**REQUIREMENT 1**: In the genetic association text, at what value were the independent allelic odds ratios fixed for each polymorphism?
**REQUIREMENT 2**: Please transcribe the genetic association text starting at "The effects of" and ending at "the current approach.".
**REQUIREMENT 3**: Translate this sentence from the genetic association text into Spanish: "Various situations with a varying number of disease polymorphisms were examined using a sample size of 500 for both cases and controls."

**SOURCE DOCUMENT**:
——

The effects of the sample size and odds ratio were examined with regard to error rates. Currently, a large control sample size is common due to huge population genetic studies and large-scale case–control studies. A variable number of controls (from 500 to 10,000) and cases (from 500 to 5,000) were examined to determine the appropriate sample sizes for circumstances with high error rates. Considering recent GWAS results, variable odds ratios from 1.2 to 3.0 were applied to examine the effect of odds ratio on error rates. Although computation time is longer, using fully re-sequenced data might reduce Type II error by providing more data to test the appropriateness of the model. Therefore, these types of data were also examined for Type I and Type II error rates. Finally, a study of the APOE association with Alzheimer’s disease was examined using the current approach.

Results

Number of disease polymorphisms in a gene region

Various situations with a varying number of disease polymorphisms were examined using a sample size of 500 for both cases and controls. Each situation of all possible sets of disease polymorphism(s) was simulated in this study for one, two, and three disease polymorphism(s). The actual disease polymorphism(s) in each simulation is indicated in bold characters in Tables 1, 2, 3, and the independent allelic odds ratios were fixed as 2.0 for each polymorphism. When there was only one disease polymorphism, the observed odds ratio of the disease polymorphism was the same as the true odds ratio; in this case the most significantly associated polymorphism was the disease polymorphism (Table 1). When there was more than one disease polymorphism, however, the observed odds ratios differed from the actual odds ratios as calculated by Eq. 2 in the “Materials and methods” section (Tables 2 and 3). These differences result from the LD relationship between disease polymorphisms, and they are substantially reduced or increased in several cases. Moreover, polymorphisms not associated with diseases often show more significant observed associations than disease polymorphisms.

——

**EXTRACTED MATERIAL**:
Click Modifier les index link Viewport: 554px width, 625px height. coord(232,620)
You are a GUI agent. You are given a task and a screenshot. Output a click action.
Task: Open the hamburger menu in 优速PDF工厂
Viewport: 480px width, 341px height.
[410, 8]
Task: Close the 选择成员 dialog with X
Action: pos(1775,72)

——

**EXERCISE RESULT 1**: 2.0

**EXERCISE RESULT 2**:
The effects of the sample size and odds ratio were examined with regard to error rates. Currently, a large control sample size is common due to huge population genetic studies and large-scale case–control studies. A variable number of controls (from 500 to 10,000) and cases (from 500 to 5,000) were examined to determine the appropriate sample sizes for circumstances with high error rates. Considering recent GWAS results, variable odds ratios from 1.2 to 3.0 were applied to examine the effect of odds ratio on error rates. Although computation time is longer, using fully re-sequenced data might reduce Type II error by providing more data to test the appropriateness of the model. Therefore, these types of data were also examined for Type I and Type II error rates. Finally, a study of the APOE association with Alzheimer’s disease was examined using the current approach.

**EXERCISE RESULT 3**: Se examinaron diversas situaciones con un número variable de polimorfismos de enfermedad utilizando un tamaño de muestra de 500 tanto para los casos como para los controles.